Dataset entries
Start of Block
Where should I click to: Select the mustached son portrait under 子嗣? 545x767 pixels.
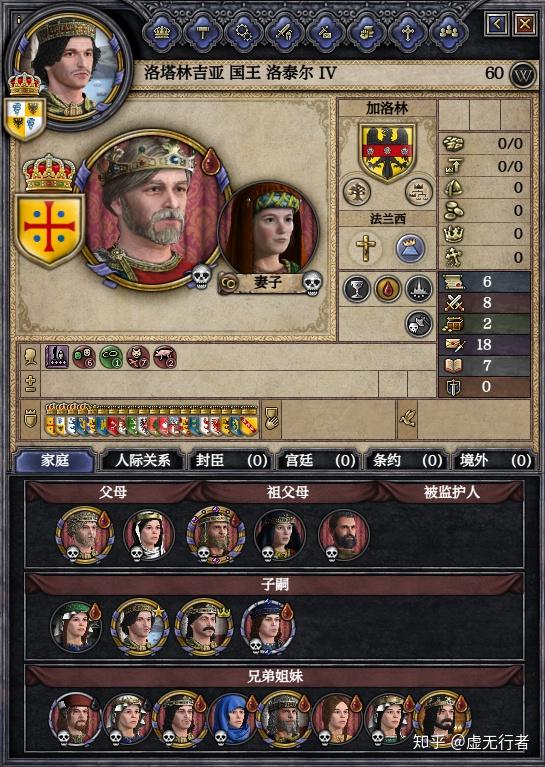(204, 628)
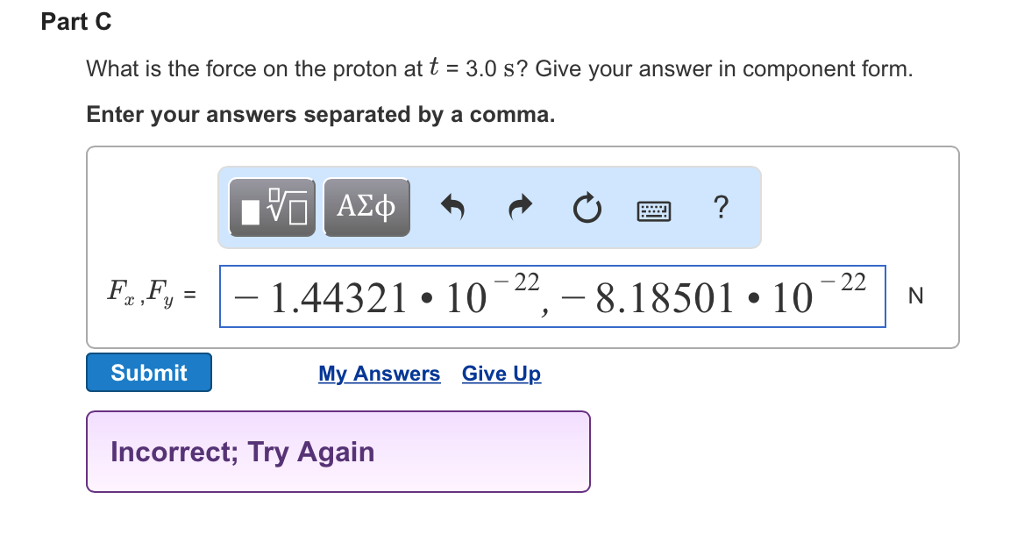
Task: Click the Give Up link
Action: 501,374
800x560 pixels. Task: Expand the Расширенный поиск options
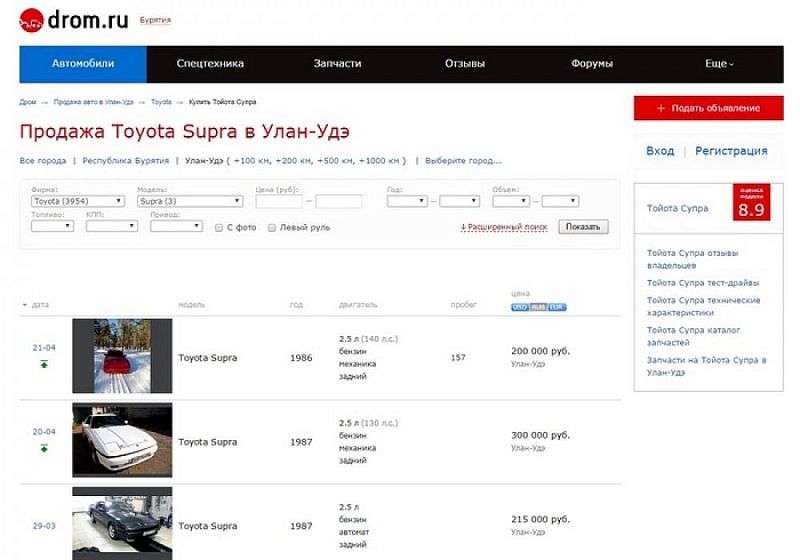point(504,227)
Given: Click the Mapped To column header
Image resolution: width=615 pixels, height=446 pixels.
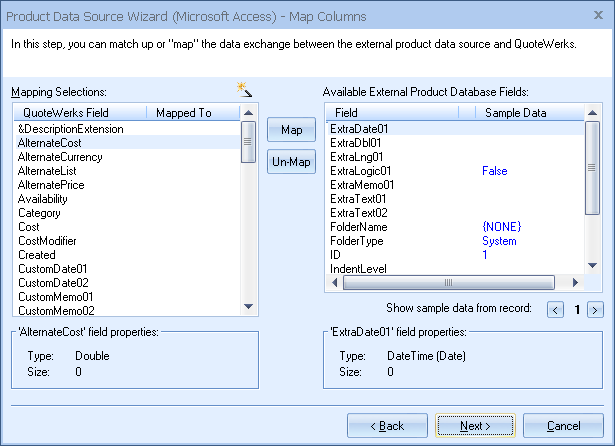Looking at the screenshot, I should click(184, 113).

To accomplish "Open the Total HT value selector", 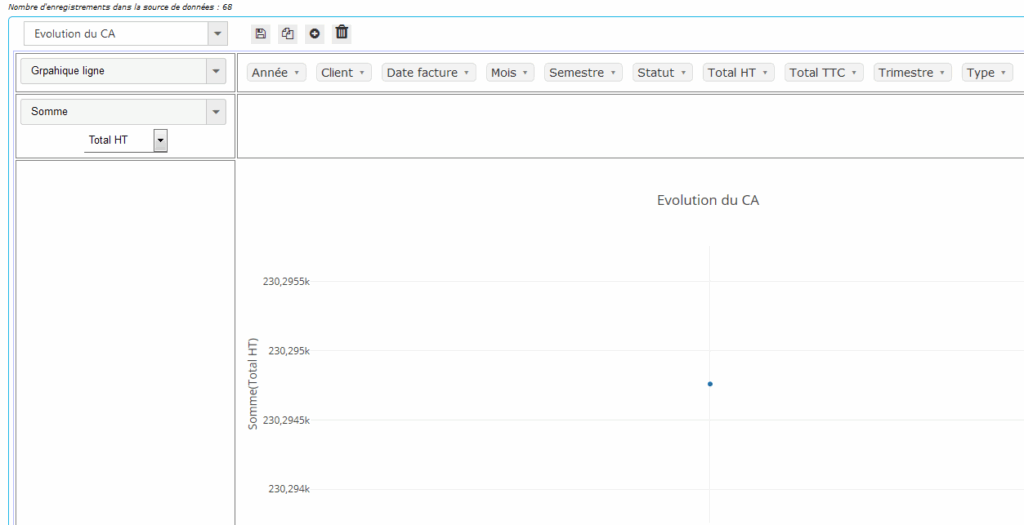I will (160, 140).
End of Block
About this task — In the data above, please extract the lines from the first one through the line with "Given: Click the Mapped To column header", exactly, and keep pictures out.

Exercise answer —
Where should I click to: Select the mustached son portrait under 子嗣? 545x767 pixels.
(204, 628)
Task: Click the Give Up link
Action: 501,374
800x560 pixels. Task: Expand the Расширенный поиск options
point(504,227)
Given: Click the Mapped To column header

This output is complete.